Start of Block

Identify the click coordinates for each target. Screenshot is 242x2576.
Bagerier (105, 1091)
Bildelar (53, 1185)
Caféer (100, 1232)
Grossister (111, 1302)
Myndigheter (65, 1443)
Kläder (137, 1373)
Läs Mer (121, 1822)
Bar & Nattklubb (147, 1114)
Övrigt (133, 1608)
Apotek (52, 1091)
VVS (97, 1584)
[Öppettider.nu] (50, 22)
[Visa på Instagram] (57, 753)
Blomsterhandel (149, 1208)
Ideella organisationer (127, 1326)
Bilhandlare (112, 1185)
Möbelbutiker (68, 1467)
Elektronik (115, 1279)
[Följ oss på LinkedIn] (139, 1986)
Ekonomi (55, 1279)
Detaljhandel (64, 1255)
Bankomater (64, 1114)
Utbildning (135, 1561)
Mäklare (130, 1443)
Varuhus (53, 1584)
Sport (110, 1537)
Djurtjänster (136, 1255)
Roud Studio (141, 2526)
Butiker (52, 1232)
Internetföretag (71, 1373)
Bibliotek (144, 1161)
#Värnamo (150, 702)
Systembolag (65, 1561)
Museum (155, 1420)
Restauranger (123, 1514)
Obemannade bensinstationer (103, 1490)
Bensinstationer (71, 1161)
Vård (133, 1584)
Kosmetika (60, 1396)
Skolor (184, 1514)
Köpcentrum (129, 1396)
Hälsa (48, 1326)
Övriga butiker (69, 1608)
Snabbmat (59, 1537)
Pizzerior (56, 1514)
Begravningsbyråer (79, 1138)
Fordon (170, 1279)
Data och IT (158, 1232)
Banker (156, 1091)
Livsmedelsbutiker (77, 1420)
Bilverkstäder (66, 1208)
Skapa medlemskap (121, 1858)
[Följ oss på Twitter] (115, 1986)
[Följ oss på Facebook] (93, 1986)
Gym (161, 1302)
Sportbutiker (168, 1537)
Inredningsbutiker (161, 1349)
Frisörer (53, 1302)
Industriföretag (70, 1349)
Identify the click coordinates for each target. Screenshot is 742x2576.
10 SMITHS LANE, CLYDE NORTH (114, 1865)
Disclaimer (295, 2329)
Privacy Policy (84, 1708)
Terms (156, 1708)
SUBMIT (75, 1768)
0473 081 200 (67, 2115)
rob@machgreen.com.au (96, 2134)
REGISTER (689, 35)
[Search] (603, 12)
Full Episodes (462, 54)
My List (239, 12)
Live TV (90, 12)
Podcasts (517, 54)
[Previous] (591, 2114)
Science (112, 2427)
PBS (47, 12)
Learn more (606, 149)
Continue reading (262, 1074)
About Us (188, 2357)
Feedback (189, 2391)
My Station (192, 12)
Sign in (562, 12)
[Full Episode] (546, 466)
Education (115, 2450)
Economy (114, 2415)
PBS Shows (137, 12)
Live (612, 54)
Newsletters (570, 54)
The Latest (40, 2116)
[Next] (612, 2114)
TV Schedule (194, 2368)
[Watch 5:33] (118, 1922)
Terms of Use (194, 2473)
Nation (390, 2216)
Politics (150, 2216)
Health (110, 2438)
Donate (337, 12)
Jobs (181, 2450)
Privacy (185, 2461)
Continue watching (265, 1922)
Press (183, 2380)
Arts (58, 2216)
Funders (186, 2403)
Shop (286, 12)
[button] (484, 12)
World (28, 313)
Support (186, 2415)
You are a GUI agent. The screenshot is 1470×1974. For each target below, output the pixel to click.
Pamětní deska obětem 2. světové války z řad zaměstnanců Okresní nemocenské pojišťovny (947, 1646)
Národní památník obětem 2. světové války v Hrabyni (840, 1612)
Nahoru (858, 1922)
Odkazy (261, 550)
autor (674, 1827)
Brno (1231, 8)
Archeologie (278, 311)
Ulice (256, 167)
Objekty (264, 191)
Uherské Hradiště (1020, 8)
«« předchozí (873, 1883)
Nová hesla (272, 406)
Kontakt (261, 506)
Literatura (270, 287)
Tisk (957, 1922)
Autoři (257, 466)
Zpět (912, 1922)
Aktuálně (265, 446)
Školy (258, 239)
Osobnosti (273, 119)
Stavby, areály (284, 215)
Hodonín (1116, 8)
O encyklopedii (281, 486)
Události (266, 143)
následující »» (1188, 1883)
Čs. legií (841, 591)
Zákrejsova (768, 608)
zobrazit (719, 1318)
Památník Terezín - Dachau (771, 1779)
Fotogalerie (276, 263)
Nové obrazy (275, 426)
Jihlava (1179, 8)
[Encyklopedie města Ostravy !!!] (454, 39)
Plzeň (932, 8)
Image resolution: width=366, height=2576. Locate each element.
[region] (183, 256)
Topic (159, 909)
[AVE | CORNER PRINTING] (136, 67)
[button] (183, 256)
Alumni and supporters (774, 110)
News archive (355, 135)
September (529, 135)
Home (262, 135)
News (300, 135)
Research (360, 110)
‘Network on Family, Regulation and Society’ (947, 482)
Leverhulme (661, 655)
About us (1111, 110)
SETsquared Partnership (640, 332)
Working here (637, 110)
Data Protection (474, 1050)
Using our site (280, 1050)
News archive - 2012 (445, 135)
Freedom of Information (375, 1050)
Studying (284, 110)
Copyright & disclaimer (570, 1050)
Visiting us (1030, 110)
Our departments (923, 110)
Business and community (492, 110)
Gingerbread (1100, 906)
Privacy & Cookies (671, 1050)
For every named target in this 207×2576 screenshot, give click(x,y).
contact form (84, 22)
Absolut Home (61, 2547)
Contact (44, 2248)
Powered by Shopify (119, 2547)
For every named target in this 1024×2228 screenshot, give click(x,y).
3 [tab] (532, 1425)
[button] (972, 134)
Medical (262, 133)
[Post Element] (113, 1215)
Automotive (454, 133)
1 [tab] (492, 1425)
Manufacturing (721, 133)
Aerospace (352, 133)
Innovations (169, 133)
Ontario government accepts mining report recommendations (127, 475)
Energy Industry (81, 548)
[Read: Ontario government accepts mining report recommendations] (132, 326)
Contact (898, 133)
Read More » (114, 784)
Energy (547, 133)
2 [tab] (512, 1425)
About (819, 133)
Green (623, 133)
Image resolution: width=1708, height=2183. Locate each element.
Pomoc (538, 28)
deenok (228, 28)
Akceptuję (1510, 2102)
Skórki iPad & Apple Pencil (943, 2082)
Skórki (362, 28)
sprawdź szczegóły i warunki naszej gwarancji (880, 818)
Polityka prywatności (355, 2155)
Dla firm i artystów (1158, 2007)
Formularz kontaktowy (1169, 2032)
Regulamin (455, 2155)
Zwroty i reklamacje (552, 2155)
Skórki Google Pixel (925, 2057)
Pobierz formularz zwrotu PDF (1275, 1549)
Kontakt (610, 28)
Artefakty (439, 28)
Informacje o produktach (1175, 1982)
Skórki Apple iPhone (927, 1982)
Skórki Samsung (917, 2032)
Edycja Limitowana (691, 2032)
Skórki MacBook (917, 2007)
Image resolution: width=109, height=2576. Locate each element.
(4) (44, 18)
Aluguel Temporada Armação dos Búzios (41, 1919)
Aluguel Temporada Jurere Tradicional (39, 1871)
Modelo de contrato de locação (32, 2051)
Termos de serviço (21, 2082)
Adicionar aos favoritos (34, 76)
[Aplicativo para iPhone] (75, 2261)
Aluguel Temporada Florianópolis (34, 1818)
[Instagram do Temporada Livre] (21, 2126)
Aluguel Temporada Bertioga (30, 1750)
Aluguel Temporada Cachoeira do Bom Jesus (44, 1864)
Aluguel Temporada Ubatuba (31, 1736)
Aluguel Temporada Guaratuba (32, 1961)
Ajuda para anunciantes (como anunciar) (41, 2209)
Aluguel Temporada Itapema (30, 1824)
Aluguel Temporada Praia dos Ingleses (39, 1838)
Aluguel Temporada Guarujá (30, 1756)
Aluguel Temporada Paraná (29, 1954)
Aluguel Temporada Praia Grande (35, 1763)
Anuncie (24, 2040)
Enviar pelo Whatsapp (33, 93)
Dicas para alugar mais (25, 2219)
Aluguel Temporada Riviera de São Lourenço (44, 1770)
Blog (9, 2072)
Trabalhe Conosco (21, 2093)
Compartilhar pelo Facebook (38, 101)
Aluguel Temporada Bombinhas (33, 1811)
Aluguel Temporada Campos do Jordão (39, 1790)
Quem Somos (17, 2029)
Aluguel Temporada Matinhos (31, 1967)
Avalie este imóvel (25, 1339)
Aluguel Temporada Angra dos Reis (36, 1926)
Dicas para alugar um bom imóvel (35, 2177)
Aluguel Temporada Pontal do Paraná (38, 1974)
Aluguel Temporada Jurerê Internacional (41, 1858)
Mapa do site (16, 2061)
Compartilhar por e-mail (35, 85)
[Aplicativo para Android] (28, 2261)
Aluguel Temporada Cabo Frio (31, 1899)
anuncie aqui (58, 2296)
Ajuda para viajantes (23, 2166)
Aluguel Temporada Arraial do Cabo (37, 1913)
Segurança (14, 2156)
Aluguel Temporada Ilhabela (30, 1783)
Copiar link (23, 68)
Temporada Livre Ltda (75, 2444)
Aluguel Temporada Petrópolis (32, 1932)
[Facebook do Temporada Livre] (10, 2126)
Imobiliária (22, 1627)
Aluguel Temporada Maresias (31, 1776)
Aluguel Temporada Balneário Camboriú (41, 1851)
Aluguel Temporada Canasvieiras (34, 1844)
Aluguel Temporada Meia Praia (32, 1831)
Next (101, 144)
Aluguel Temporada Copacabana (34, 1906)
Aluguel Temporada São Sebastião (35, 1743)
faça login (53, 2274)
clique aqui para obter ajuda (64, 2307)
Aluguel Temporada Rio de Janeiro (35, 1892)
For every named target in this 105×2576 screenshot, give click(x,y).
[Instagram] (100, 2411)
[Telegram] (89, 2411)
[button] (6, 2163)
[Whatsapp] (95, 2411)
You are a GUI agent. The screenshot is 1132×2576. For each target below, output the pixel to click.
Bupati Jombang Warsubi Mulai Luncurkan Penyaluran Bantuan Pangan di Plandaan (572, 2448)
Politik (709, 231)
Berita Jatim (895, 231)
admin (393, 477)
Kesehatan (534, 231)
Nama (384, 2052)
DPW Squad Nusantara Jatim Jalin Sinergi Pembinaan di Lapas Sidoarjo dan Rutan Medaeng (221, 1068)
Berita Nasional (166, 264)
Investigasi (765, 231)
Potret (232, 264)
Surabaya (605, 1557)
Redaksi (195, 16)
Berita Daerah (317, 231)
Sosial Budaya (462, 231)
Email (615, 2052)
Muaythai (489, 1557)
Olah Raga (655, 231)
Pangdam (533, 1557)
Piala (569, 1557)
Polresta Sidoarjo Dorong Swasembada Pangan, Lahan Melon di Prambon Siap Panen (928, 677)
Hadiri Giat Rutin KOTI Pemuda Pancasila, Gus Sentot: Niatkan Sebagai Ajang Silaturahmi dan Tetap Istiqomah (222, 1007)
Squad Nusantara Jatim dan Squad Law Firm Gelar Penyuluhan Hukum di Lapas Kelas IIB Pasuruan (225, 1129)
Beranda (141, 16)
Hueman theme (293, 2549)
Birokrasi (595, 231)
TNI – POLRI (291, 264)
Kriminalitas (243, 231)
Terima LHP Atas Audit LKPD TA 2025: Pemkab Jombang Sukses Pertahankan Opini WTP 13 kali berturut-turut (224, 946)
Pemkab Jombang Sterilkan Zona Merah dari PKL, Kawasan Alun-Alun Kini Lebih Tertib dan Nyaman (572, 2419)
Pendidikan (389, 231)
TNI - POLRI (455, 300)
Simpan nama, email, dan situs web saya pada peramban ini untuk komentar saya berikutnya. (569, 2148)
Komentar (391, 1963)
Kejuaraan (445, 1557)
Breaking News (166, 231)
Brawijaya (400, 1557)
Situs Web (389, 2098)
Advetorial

End of Block

**Brief**
Lines containing the string "Följ" are the ones to copy from the entries above.

**Response below**
[Följ oss på LinkedIn] (139, 1986)
[Följ oss på Twitter] (115, 1986)
[Följ oss på Facebook] (93, 1986)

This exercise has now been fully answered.